Once a Pharmaceutical manufacturing firm agrees to certain principles of quality manufacturing, they need to stick as per such Quality policies and procedures.
-Using alternate equipment in a standard approved manufacturing process is not allowed.The process which is not validated and using of non-qualified equipment or Equipment not fit for purpose or size of manufacturing is totally disagreed. This is a deviation if one agrees or not.
-If one manufactures the product in such conditions it should not be released. Stability is the last consideration of whole process.
This is the reason Stage 2 Process Validation as per latest FDA guidance is used to guide manufacturing companies What, Where, Why & How the equipment as well as Process should be Qualified and Verified to have a State of Control.
-It is not case of "How big that Deviation " is, but it is a case of "Why such Deviation " was carried out on a Equipment which were not qualified for the purpose?
When questions are raised by regulatory authorities you have no choice of disagreements as your batch reports completely deviate from Processing equipment.

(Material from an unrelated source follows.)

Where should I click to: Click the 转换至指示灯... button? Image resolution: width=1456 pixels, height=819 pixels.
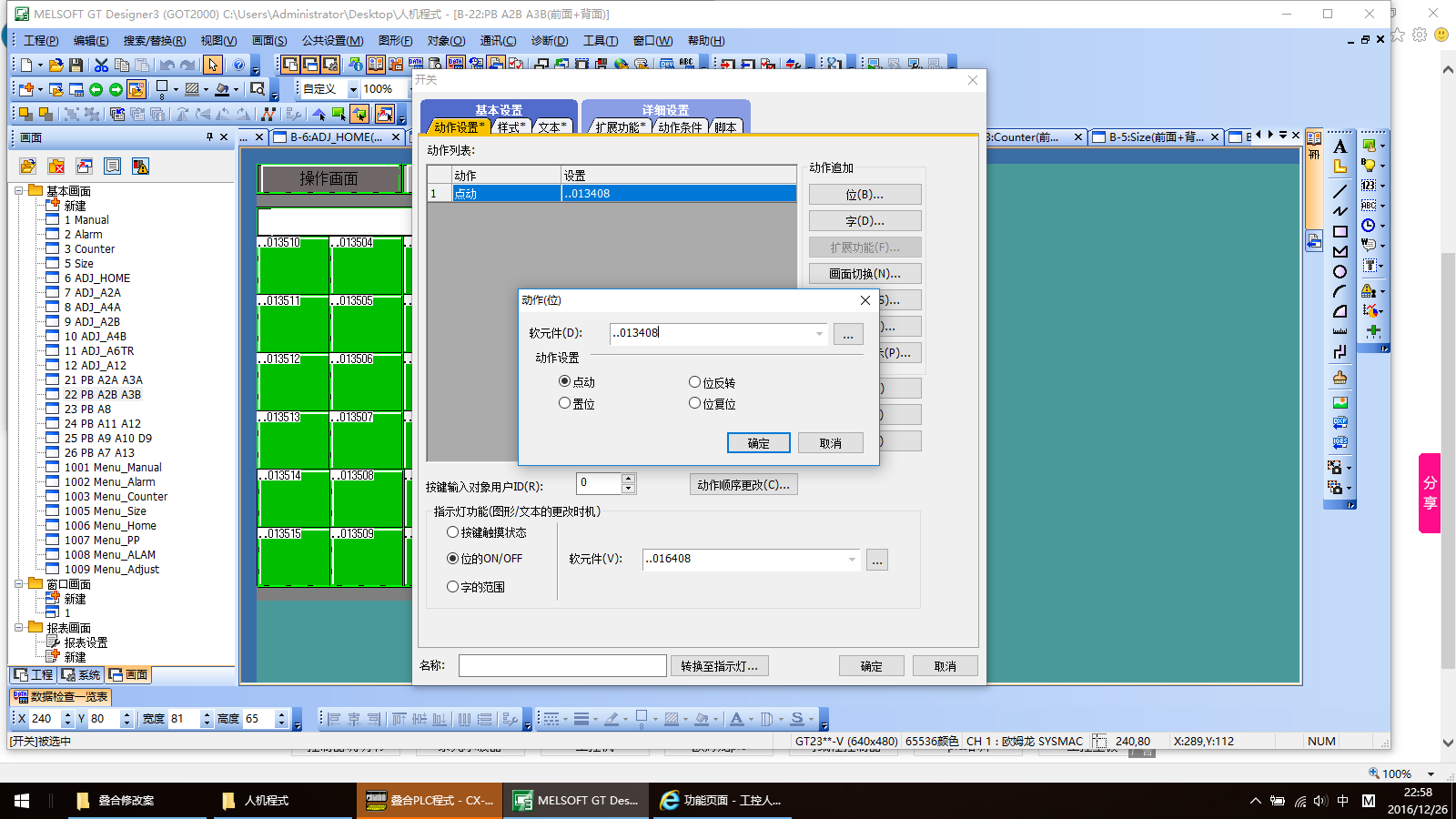[x=719, y=666]
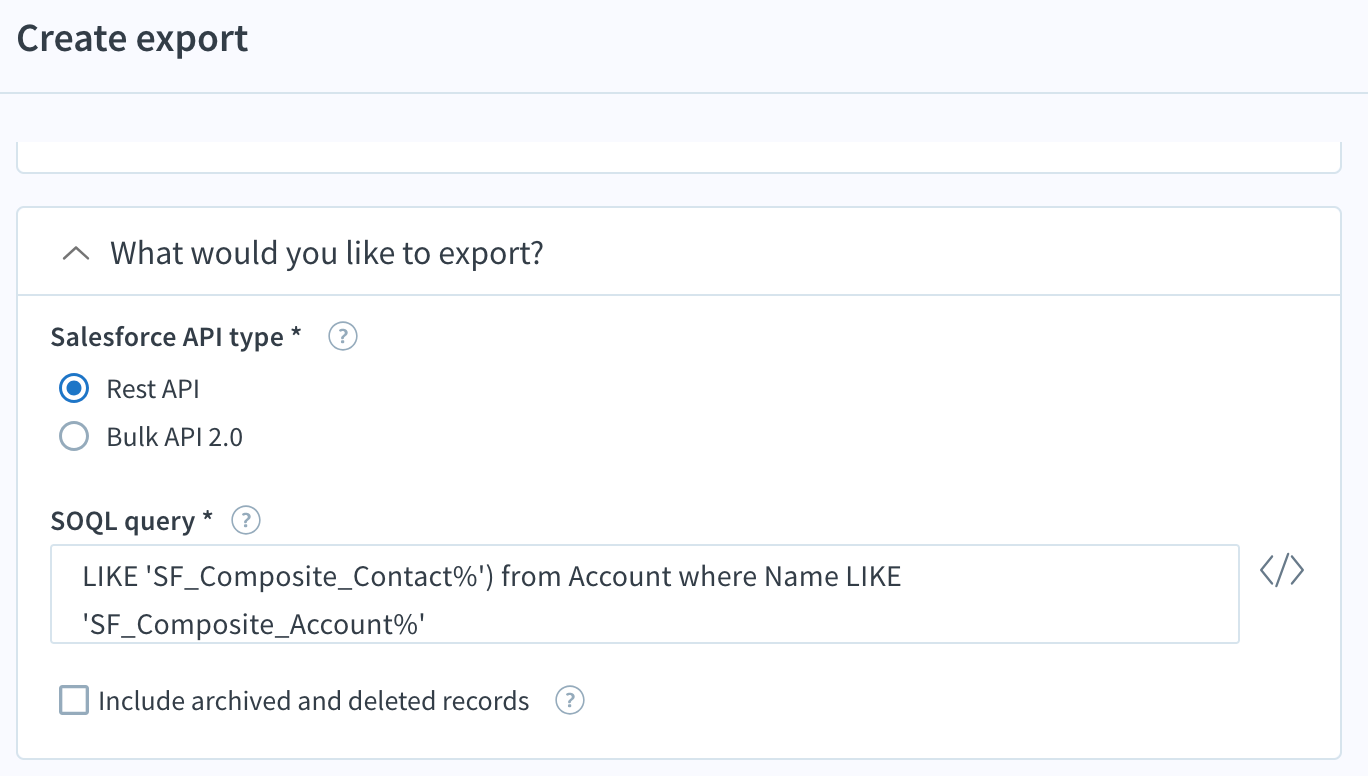Image resolution: width=1368 pixels, height=776 pixels.
Task: Click the Salesforce API type label
Action: click(176, 337)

Can alternate Process and alternate equipment be used which are not Validated & Verified?
In my opinion, deviation should be handled properly and CAPA should be initiated, finally inform to your customer about the deviation, if your customer agrees to buy your material then release the batch. Keep the records of your customer acceptance of your product.
When I see this discussion every one made their point and they are valid.
To sum this up let us divide the compliance issue here in to 2 main categories.
- A reactive compliance that is a Corrective action. This must be followed by real root cause analysis.
- A proactive compliance that is a Preventive action which helps to prevent occurrence of such Deviations such as OOT, OOS etc.
The basis of proactive compliance is a detailed evaluation study that is obtained with help of statistics, 5 why philosophy , Fish bone diagrams etc.
Usage of more than 3 tools would be beneficial.